Output the lines below, from the one containing "Image resolution: width=2005" through the last line of the rows, inclusive, as a Markdown table with the columns No. and Line. Number each line and leave out blank lines.
* Start EXTRACTED INFORMATION *
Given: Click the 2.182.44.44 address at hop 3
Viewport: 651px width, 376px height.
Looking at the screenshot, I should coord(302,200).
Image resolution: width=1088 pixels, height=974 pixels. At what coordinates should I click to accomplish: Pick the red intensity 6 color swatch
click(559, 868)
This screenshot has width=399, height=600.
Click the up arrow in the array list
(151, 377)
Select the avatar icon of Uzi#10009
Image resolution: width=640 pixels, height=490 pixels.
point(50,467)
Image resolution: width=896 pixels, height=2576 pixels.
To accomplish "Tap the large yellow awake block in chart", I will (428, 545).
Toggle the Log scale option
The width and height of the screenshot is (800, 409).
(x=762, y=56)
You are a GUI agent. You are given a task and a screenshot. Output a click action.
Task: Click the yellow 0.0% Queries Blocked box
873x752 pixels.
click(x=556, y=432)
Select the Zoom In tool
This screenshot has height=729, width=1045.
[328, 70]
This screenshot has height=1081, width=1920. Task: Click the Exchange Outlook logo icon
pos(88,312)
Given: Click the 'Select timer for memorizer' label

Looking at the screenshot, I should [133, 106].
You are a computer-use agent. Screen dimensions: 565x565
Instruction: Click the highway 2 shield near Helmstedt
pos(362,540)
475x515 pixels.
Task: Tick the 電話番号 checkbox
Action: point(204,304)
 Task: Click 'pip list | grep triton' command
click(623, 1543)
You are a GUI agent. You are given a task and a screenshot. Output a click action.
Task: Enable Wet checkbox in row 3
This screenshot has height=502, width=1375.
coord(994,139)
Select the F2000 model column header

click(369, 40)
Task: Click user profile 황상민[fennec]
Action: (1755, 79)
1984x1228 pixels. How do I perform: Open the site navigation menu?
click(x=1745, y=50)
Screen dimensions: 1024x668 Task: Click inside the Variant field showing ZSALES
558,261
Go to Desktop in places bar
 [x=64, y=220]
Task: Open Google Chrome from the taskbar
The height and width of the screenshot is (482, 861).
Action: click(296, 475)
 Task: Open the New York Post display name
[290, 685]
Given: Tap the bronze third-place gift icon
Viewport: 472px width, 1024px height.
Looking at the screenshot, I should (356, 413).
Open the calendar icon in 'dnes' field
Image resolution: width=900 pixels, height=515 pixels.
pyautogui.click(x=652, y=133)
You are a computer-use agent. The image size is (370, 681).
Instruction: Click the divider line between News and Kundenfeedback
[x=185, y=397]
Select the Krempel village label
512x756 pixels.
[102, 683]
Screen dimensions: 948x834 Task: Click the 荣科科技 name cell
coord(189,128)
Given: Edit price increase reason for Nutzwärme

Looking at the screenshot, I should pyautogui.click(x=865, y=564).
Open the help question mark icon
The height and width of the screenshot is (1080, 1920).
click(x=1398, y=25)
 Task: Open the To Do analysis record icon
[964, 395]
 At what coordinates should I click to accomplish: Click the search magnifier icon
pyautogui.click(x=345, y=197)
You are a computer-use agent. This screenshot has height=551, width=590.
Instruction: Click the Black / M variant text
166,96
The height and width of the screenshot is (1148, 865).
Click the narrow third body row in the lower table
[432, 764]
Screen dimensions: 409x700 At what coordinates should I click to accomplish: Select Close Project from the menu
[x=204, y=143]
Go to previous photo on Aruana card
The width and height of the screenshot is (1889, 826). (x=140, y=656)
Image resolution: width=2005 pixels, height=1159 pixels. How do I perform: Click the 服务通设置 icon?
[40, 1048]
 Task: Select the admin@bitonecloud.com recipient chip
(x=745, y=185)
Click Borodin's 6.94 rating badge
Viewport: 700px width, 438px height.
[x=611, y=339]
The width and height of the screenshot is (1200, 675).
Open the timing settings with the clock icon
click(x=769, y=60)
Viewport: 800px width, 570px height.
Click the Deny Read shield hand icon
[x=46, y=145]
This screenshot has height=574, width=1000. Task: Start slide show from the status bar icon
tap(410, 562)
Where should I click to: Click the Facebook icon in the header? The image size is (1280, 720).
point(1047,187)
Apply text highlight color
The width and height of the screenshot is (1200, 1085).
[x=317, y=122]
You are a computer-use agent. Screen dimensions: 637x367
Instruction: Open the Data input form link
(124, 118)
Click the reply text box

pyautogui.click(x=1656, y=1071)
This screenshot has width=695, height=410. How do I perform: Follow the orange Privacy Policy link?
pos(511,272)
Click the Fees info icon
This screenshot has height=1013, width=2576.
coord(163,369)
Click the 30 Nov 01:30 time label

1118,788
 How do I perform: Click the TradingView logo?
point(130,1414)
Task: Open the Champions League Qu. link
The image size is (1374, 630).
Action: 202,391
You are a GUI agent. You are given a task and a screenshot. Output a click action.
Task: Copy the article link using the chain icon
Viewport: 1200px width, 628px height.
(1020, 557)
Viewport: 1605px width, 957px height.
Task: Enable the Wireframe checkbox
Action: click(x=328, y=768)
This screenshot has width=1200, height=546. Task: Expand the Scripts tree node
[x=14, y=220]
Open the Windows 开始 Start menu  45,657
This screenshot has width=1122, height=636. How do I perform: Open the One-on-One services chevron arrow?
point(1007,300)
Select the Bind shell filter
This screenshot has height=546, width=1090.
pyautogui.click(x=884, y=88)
* End EXTRACTED INFORMATION *
» TASK ANSWER:
| No. | Line |
|---|---|
| 1 | Image resolution: width=2005 pixels, height=1159 pixels. How do I perform: Click the 服务通设置 icon? |
| 2 | [40, 1048] |
| 3 |  Task: Select the admin@bitonecloud.com recipient chip |
| 4 | (x=745, y=185) |
| 5 | Click Borodin's 6.94 rating badge |
| 6 | Viewport: 700px width, 438px height. |
| 7 | [x=611, y=339] |
| 8 | The width and height of the screenshot is (1200, 675). |
| 9 | Open the timing settings with the clock icon |
| 10 | click(x=769, y=60) |
| 11 | Viewport: 800px width, 570px height. |
| 12 | Click the Deny Read shield hand icon |
| 13 | [x=46, y=145] |
| 14 | This screenshot has height=574, width=1000. Task: Start slide show from the status bar icon |
| 15 | tap(410, 562) |
| 16 | Where should I click to: Click the Facebook icon in the header? The image size is (1280, 720). |
| 17 | point(1047,187) |
| 18 | Apply text highlight color |
| 19 | The width and height of the screenshot is (1200, 1085). |
| 20 | [x=317, y=122] |
| 21 | You are a computer-use agent. Screen dimensions: 637x367 |
| 22 | Instruction: Open the Data input form link |
| 23 | (124, 118) |
| 24 | Click the reply text box |
| 25 | pyautogui.click(x=1656, y=1071) |
| 26 | This screenshot has width=695, height=410. How do I perform: Follow the orange Privacy Policy link? |
| 27 | pos(511,272) |
| 28 | Click the Fees info icon |
| 29 | This screenshot has height=1013, width=2576. |
| 30 | coord(163,369) |
| 31 | Click the 30 Nov 01:30 time label |
| 32 | 1118,788 |
| 33 |  How do I perform: Click the TradingView logo? |
| 34 | point(130,1414) |
| 35 | Task: Open the Champions League Qu. link |
| 36 | The image size is (1374, 630). |
| 37 | Action: 202,391 |
| 38 | You are a GUI agent. You are given a task and a screenshot. Output a click action. |
| 39 | Task: Copy the article link using the chain icon |
| 40 | Viewport: 1200px width, 628px height. |
| 41 | (1020, 557) |
| 42 | Viewport: 1605px width, 957px height. |
| 43 | Task: Enable the Wireframe checkbox |
| 44 | Action: click(x=328, y=768) |
| 45 | This screenshot has width=1200, height=546. Task: Expand the Scripts tree node |
| 46 | [x=14, y=220] |
| 47 | Open the Windows 开始 Start menu  45,657 |
| 48 | This screenshot has width=1122, height=636. How do I perform: Open the One-on-One services chevron arrow? |
| 49 | point(1007,300) |
| 50 | Select the Bind shell filter |
| 51 | This screenshot has height=546, width=1090. |
| 52 | pyautogui.click(x=884, y=88) |